Goal
Reproduce each of the following entries word for word, with no alterations of any kind.

Data for this exercise
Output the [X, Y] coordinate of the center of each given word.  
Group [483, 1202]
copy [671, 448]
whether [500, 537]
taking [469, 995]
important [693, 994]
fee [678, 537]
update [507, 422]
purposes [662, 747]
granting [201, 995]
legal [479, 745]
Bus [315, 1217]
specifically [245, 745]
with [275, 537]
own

Result for this task
Output the [X, Y] coordinate of the center of each given word.  
Group [483, 1202]
copy [671, 448]
whether [500, 537]
taking [469, 995]
important [693, 994]
fee [678, 537]
update [507, 422]
purposes [662, 747]
granting [201, 995]
legal [479, 745]
Bus [315, 1217]
specifically [245, 745]
with [275, 537]
own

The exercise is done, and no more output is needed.